Baden-württembergische Kultusministerin hält Grundschulempfehlung für "unsägliche Bevormundung der Eltern"

Gabriele Warminski-Leitheußer, Kultusministerin in Baden-Württemberg, hält die Grundschulempfehlung durch Lehrer für "eine unsägliche Bevormundung der Eltern".

Berlin (dts Nachrichtenagentur) - Das erklärte die Sozialdemokratin in einem Interview mit dem "Siegel". An der Abschaffung der im Südwesten bislang verpflichtenden Empfehlung will Warminski-Leitheußer aus Gründen der sozialen Gerechtigkeit festhalten: "Ich habe ein anderes Weltbild. Es geht nicht darum, Statusversprechen zu verteilen, sondern darum, Bildungszugänge zu ermöglichen."

Dass die geplante Einführung der Gemeinschaftsschule dem baden-württembergischen System noch einen weiteren Schultyp hinzufügt und damit für noch mehr Verwirrung sorgt, hält die Kultusministerin für zweitrangig: "Dieses grundsätzliche Problem bestand doch schon lange vor der Einführung der Gemeinschaftsschule. Als ich zum ersten Mal ein Schaubild über die Wege zum Abitur in Baden-Württemberg sah, da dachte ich: Meine Güte, das sieht ja aus, wie der Nahverkehrsplan des Ruhrgebiets, wo ich aufgewachsen bin." Die Sozialdemokratin erklärte im "Spiegel"-Interview, sie halte trotz all der Neuerungen durch die grün-rote Landesregierung nichts "von Tabula-rasa-Reformen" in der Bildungspolitik: "So bringt man das Schiff nur so sehr in Bewegung, dass alle seekrank werden."

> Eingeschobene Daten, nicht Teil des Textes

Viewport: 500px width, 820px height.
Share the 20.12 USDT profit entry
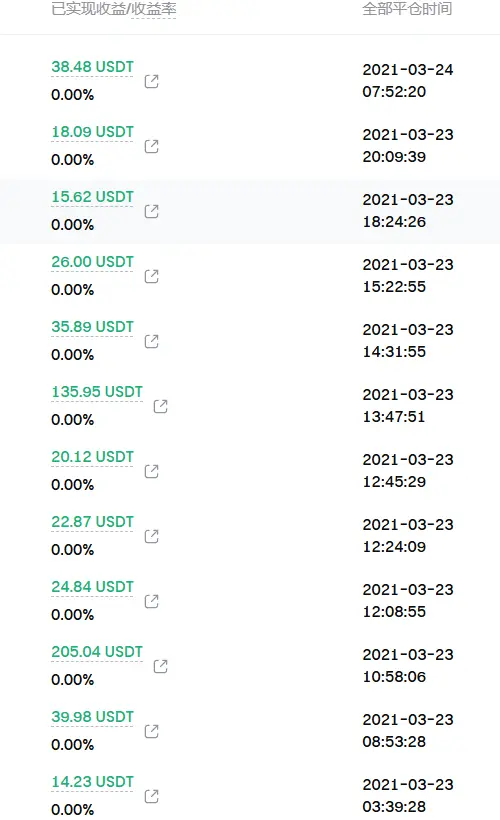152,471
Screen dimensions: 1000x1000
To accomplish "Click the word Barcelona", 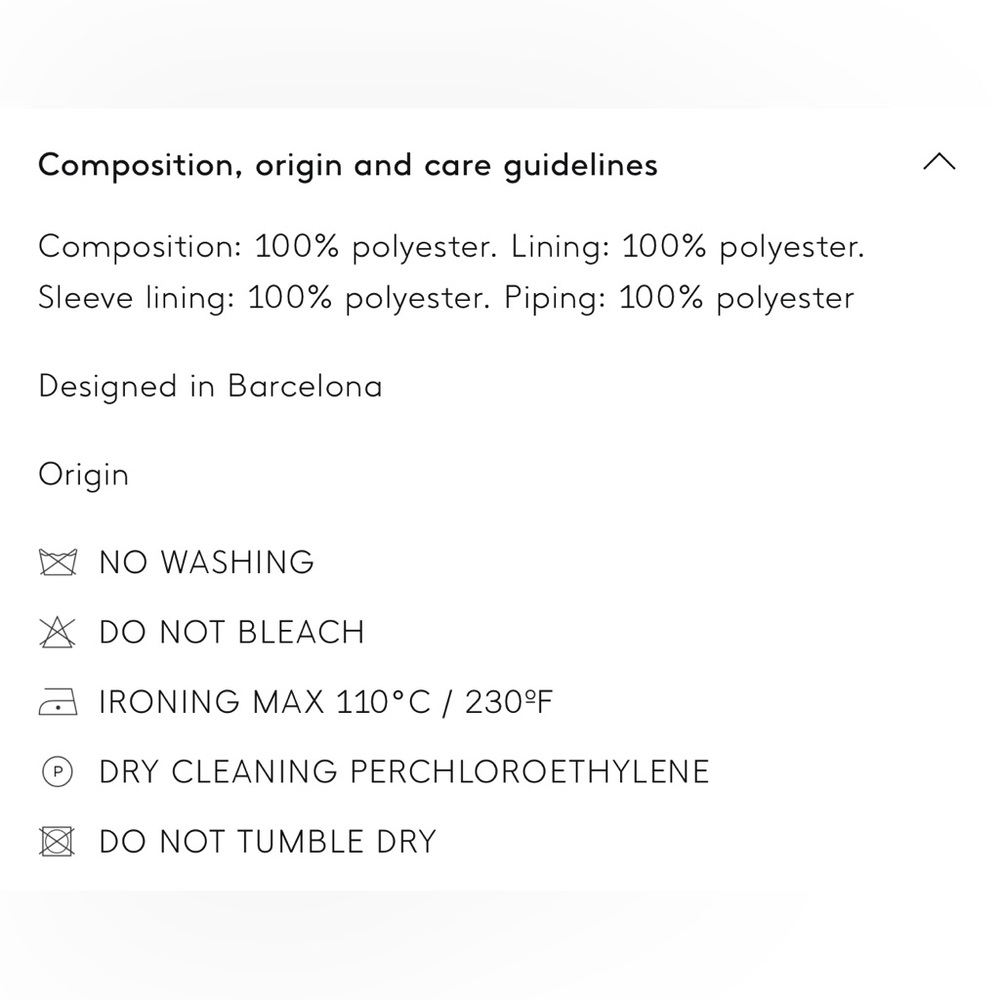I will [x=305, y=386].
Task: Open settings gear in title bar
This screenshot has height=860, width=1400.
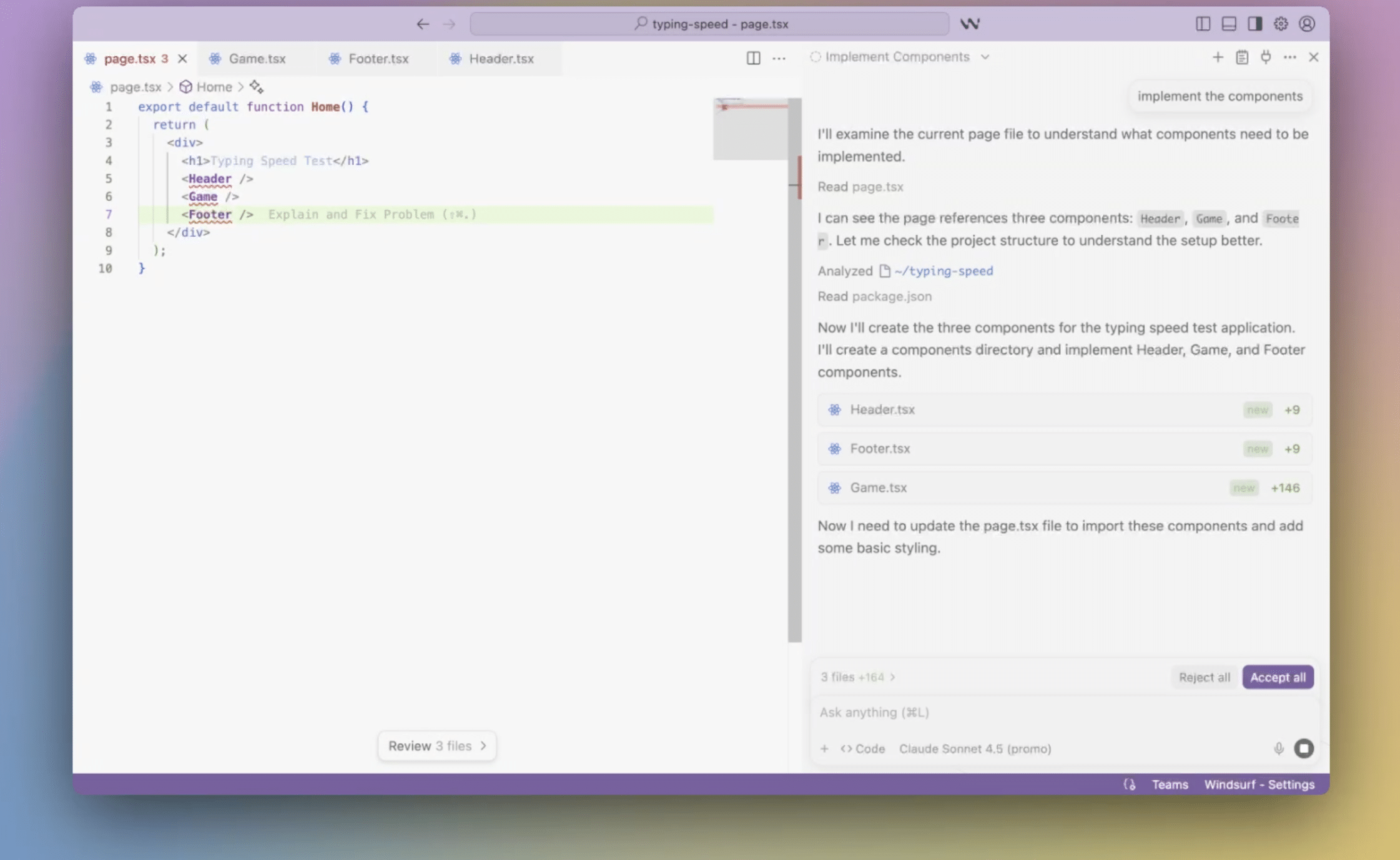Action: coord(1281,24)
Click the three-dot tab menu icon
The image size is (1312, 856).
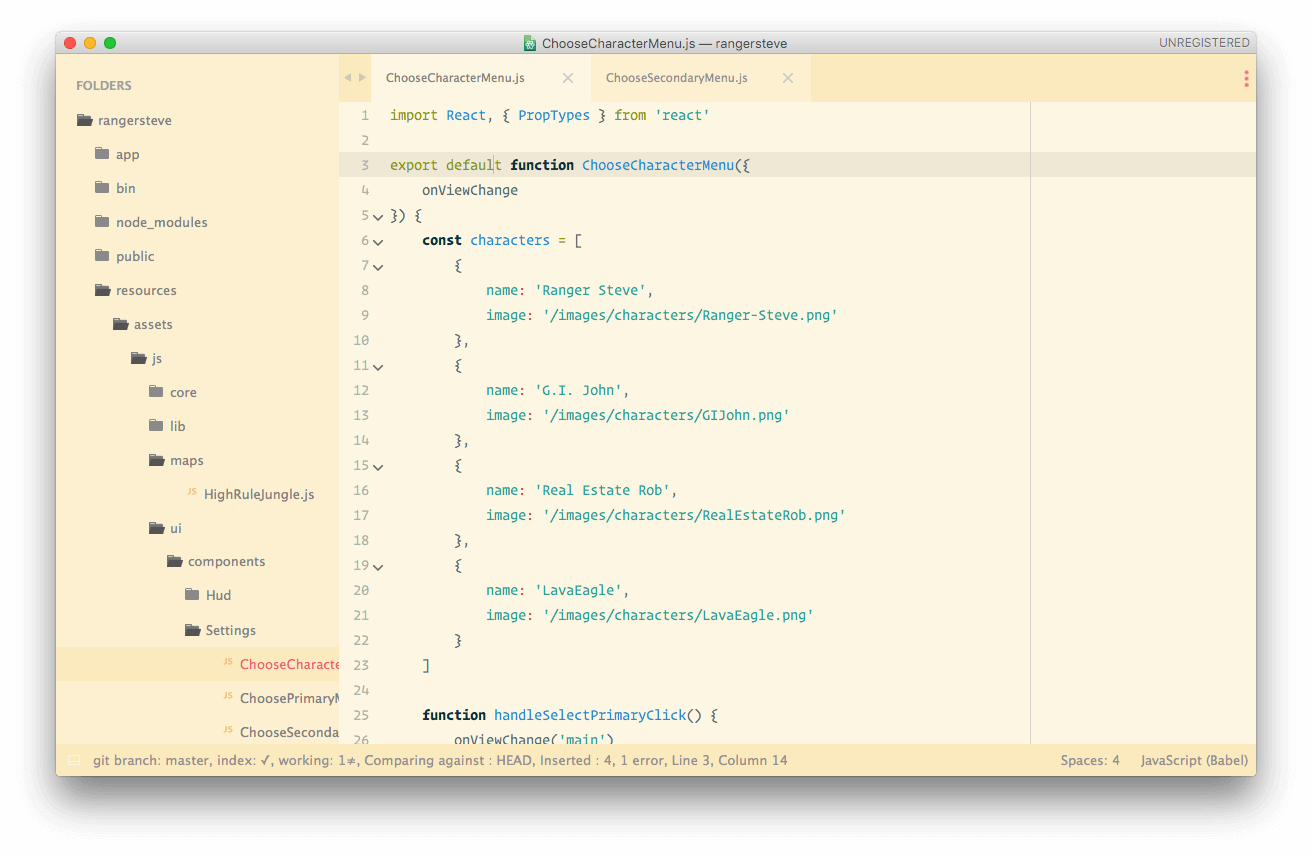pos(1246,78)
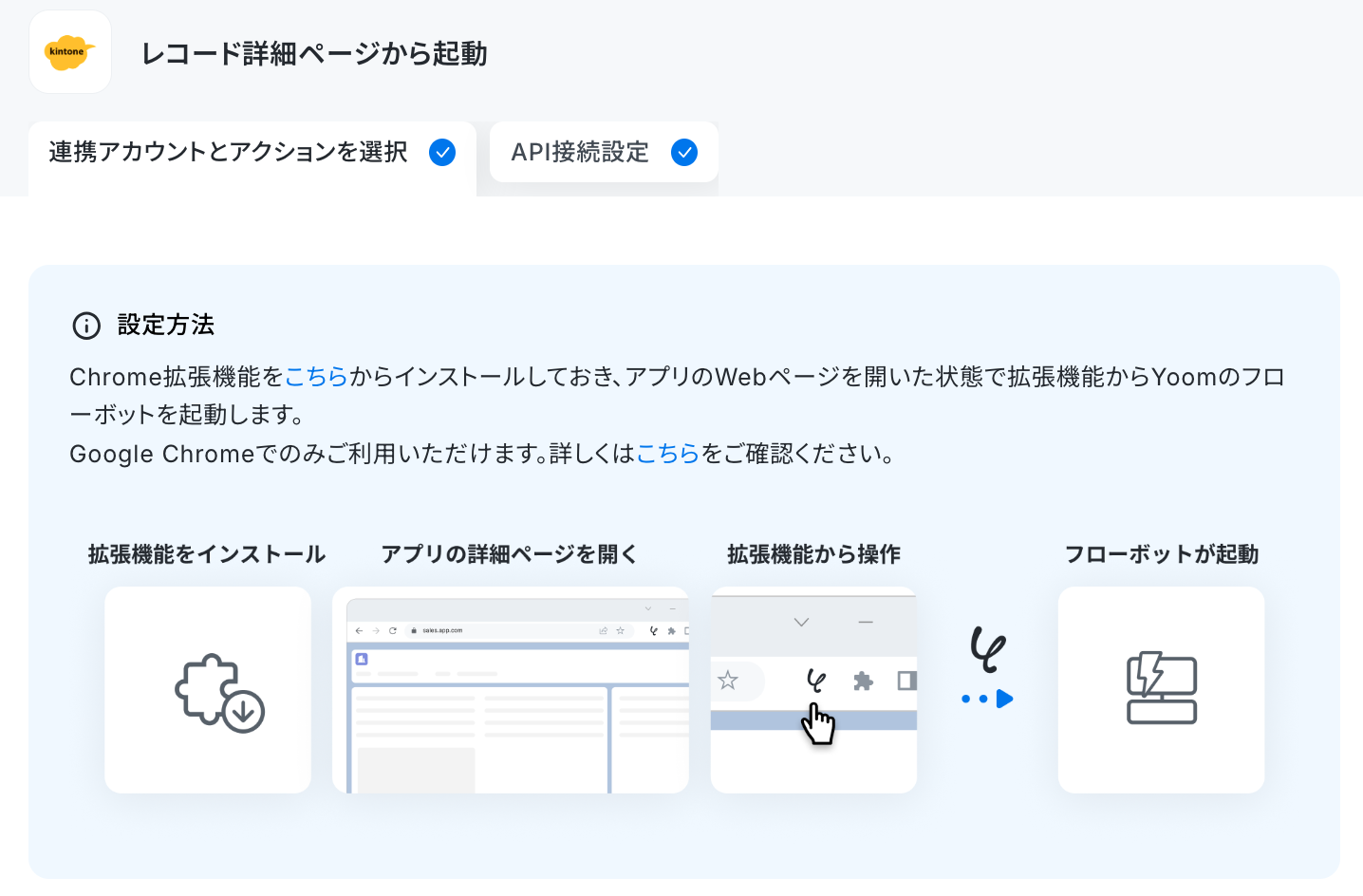Image resolution: width=1363 pixels, height=896 pixels.
Task: Click the puzzle piece download extension icon
Action: (219, 693)
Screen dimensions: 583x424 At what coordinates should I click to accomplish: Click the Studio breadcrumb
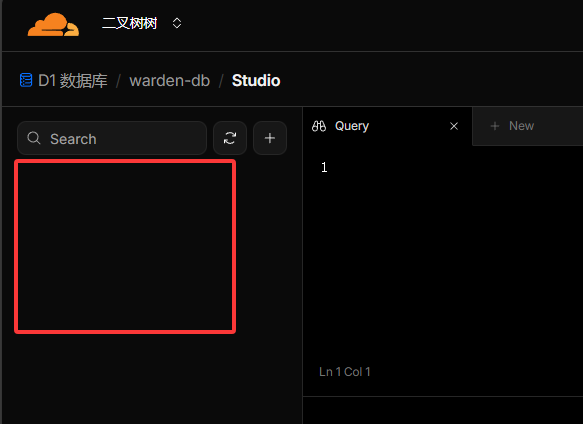click(x=256, y=80)
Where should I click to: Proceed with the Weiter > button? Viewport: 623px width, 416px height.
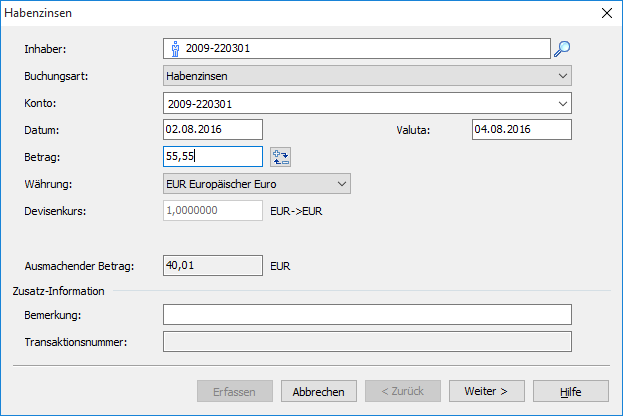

So lehnt die erklärte G-8-Kritikerin – "ich bin aus tiefster Überzeugung gegen G8" – eine landesweite Rückkehr zum Abitur nach neun Jahren ab. Sie akzeptiere, "dass dieses System nun etabliert ist". Angesichts eines "dramatischen Sanierungsstaus an öffentlichen Schulen" fordert Warminski-Leitheußer ein größeres finanzielles Engagement des Bundes in der Bildungspolitik: "Wenn ich als Kultusministerin verkünden würde, dass es schon vor 2020 überall Ganztagesangebote geben wird, zeigen mir die Bürgermeister doch den Vogel. Wir sollen keine Schulden machen, aber Ganztagsschulen aufbauen – das ist doch eine Illusion. Wir brauchen ein Investitionsprogramm des Bundes, denn nur er kann noch investieren."